■ **WORK ITEM**: Nothing should be left out: repeat all the data exactly.

------------------------------------------------------------

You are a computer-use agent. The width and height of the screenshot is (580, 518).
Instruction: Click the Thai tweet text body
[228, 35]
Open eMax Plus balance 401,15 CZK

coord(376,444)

------------------------------------------------------------

■ **ANSWER SPACE**:
You are a computer-use agent. The width and height of the screenshot is (580, 518).
Instruction: Click the Thai tweet text body
[228, 35]
Open eMax Plus balance 401,15 CZK

coord(376,444)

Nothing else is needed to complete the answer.